=== Section Start ===
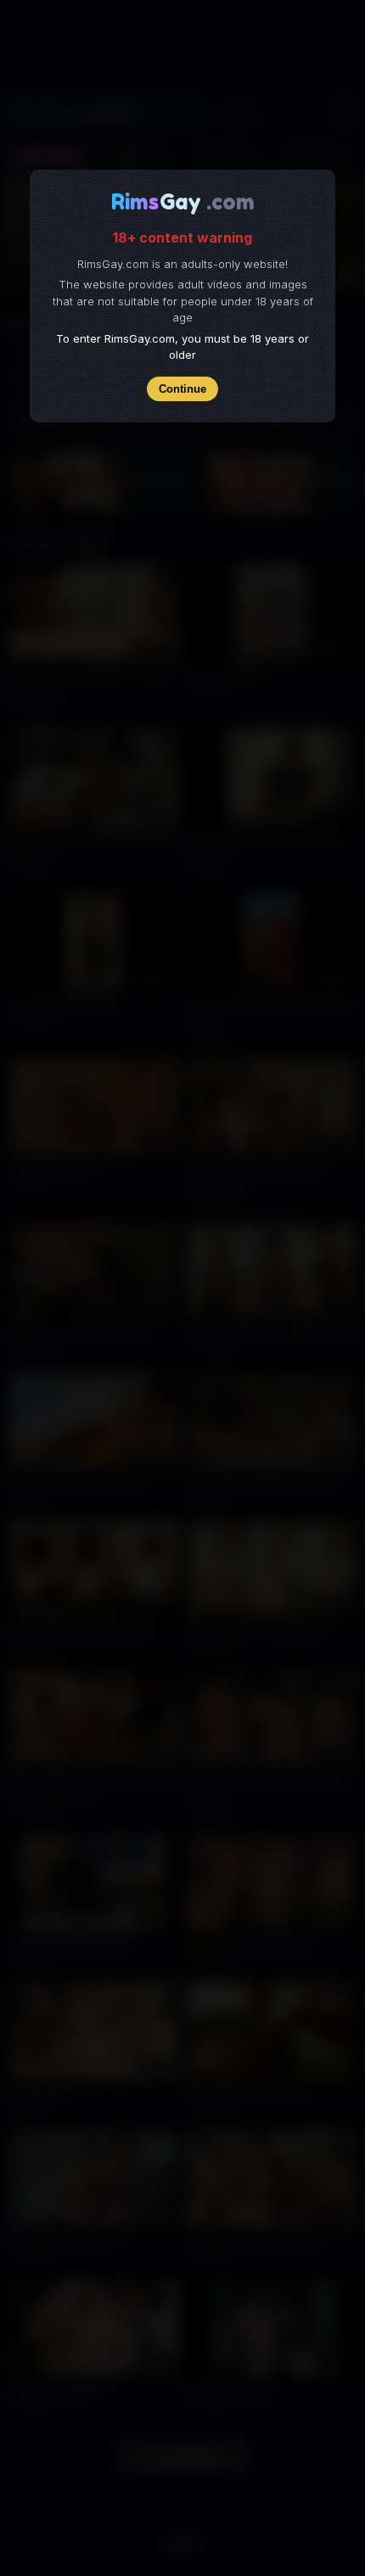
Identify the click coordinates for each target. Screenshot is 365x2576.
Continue (182, 389)
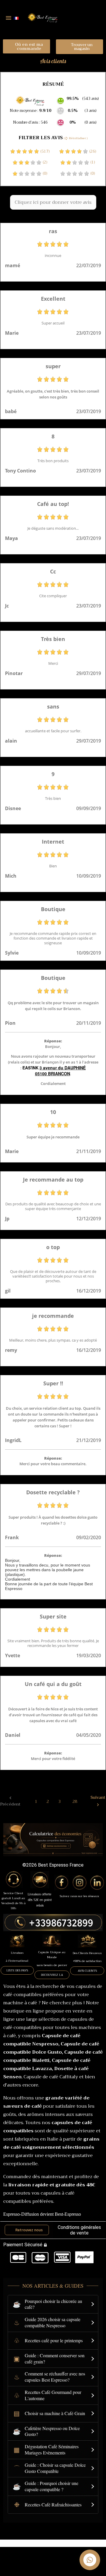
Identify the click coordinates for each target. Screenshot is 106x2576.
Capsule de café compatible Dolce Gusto (51, 2048)
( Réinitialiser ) (75, 138)
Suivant (97, 1800)
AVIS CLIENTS (87, 1970)
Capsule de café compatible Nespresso (41, 2040)
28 (74, 1801)
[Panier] (94, 18)
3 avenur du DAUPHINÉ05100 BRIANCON (60, 1070)
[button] (26, 46)
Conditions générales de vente (79, 2230)
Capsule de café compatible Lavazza (46, 2064)
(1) (92, 162)
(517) (44, 151)
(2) (44, 162)
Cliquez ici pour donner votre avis (53, 202)
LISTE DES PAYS (17, 1970)
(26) (92, 151)
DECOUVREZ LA (52, 1974)
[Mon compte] (80, 18)
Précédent (10, 1801)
=== Section End ===
_Your objective_. Excluding images, return all of the records above word for word.

_Finished exercise_.
Identify the click coordinates for each target. Screenshot is 365x2576.
Continue (182, 389)
Identify the click coordinates for each target. Screenshot is 106x2576.
Capsule de café compatible Dolce Gusto (51, 2048)
( Réinitialiser ) (75, 138)
Suivant (97, 1800)
AVIS CLIENTS (87, 1970)
Capsule de café compatible Nespresso (41, 2040)
28 (74, 1801)
[Panier] (94, 18)
3 avenur du DAUPHINÉ05100 BRIANCON (60, 1070)
[button] (26, 46)
Conditions générales de vente (79, 2230)
Capsule de café compatible Lavazza (46, 2064)
(1) (92, 162)
(517) (44, 151)
(2) (44, 162)
Cliquez ici pour donner votre avis (53, 202)
LISTE DES PAYS (17, 1970)
(26) (92, 151)
DECOUVREZ LA (52, 1974)
[Mon compte] (80, 18)
Précédent (10, 1801)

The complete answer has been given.